I think the grief of infertility is pretty complex. It’s not just a story owned by those who’ve conceived and lost, it’s bigger than that. There may never be a specific point of loss, but that doesn’t mean that the grief experienced isn’t as real or painful as the grief felt for someone known personally. This grief is not a new thing. The pain of the childless weeps through the ancient pages of the Bible – the broken heart of the infertile woman laid bare before God through the prayers of Hannah, the laughter of Sarah, the despair of Rachel and the rejoicing of Elizabeth. This grief is not short-lived either, it’s a story people carry with them far beyond their childbearing years. A study of involuntary childless women in Sweden showed that even 20 years after their failed fertility treatment they still think about their childlessness and experience low self-esteem and feelings of social isolation. I’ll just say it plain and simple – the inability to conceive and carry a child never leaves you. The joy of adoption or step-children, Godchildren, nephews, nieces, puppies, kittens, or cake rarely provide complete healing from the grief of an empty womb. This is not to say that joy cannot come from the beauty of adoption or the privilege of being an Aunt or Uncle, but those experiences cannot replace the grief felt – the two must journey through life together, the bitter and the sweet, the saltwater and the honey.

We are surrounded by men and women, young and old who carry with them their own stories of the child who was never born, you may be one of them. It’s a story that is often buried deep, unhealed by the passing of time. It’s a story that’s often too delicate to share but it is one that desperately needs to be heard. It’s a story expressed here by a new voice, the beautifully brave voice of an adoptive mother living with infertility.

the child who was never born
The Memorial for Unborn Children © 2010 by Martin Hudacek

Recently my mind has been stirred by ghosts of emotions from my past – of echoes that I thought were long gone. When I saw this artwork, it reminded me of the substance of those echoes – echoes of the grief of infertility, of never feeling a child growing within me, never feeling the pains of childbirth, never having my home filled with children.

Don’t get me wrong – I am a mother – to a daughter I dearly love with all my heart. Although adopted, I couldn’t love her more, couldn’t imagine life without her, couldn’t bear not to be her mother. And because she is so precious, because I don’t want her to feel any the less or not enough, I feel guilty for feeling like this and I hide my pain.

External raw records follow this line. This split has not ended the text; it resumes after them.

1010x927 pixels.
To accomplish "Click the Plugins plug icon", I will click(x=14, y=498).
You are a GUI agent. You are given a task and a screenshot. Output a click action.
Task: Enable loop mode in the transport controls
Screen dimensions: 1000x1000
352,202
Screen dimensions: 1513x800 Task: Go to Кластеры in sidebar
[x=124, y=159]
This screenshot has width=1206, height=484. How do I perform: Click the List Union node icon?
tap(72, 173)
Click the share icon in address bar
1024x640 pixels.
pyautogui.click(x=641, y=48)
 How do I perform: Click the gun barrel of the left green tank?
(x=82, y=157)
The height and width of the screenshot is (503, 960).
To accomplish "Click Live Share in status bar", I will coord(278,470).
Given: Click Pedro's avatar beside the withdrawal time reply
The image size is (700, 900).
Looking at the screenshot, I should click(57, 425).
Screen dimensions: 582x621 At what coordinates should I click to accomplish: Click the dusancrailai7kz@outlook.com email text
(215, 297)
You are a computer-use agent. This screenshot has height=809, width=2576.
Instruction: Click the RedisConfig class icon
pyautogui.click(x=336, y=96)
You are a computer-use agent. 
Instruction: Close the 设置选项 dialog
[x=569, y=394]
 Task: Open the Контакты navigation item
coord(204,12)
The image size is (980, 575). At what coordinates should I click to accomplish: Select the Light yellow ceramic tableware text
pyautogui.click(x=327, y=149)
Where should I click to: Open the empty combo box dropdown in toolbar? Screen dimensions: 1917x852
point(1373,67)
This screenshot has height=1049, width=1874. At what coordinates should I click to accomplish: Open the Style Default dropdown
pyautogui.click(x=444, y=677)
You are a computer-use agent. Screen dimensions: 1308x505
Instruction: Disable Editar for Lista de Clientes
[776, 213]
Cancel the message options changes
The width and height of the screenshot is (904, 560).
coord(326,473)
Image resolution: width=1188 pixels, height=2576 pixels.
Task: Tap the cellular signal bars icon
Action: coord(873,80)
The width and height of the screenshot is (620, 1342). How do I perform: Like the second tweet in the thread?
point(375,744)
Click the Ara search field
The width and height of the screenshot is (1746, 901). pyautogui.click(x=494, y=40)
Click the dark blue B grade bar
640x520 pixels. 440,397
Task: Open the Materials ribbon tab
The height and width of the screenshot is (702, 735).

I feel the echoes of grief of not being able to adopt again, for the large family I’d always imagined I’d have – surrounded by children of different ages, each with their individual characters and personalities, for those busy family events, outings, sharing our lives together.

So why do I feel this longing in my soul again, after all this time, after being blessed with motherhood in the marvellously creative way that God does in putting people together to create families beyond partnership? Why am I feeling those bitter/sweet emotions again when I hear that friends, who have struggled with infertility, are now pregnant – so pleased for them, delighting in their joy, but feeling a sharp pain in my heart too.

Maybe it’s because I am now passing natural child-bearing age, so the hope of a miracle, that has always hidden in the smallest corner of my soul has begun to finally shrivel and die. A hope so remote I barely knew it existed, but because I believe in miracles, has always found a place to hide within me. A hope against hope, against the knowledge that I have no eggs, no ovaries, no womb even anymore, the knowledge that without a miracle my body has been incapable of conceiving and carrying a baby.

So I acknowledge the echoes and allow them to surface, allow the tears to fall and the grief to show its face again. Maybe this time it will be less devastating than before. Maybe this time will be the last time. Or maybe not. I grieve for the child who was never born. I grieve for the children who were never adopted. I grieve for the siblings my daughter will never have and feel the weight of her losses too.

But I have hope – I have hope in a God who knows my pain. I have hope in a God who holds me close and who doesn’t tell me to stop crying, but wipes away my tears. So I will look at this picture, at this artwork and I will feel my pain, feel my grief. But I will also be mindful of the pain and grief of others – and will let my tears fall for those who grieve without hope and without the comfort of God, that they might experience his arms holding them close, like the arms of a mother holding her child.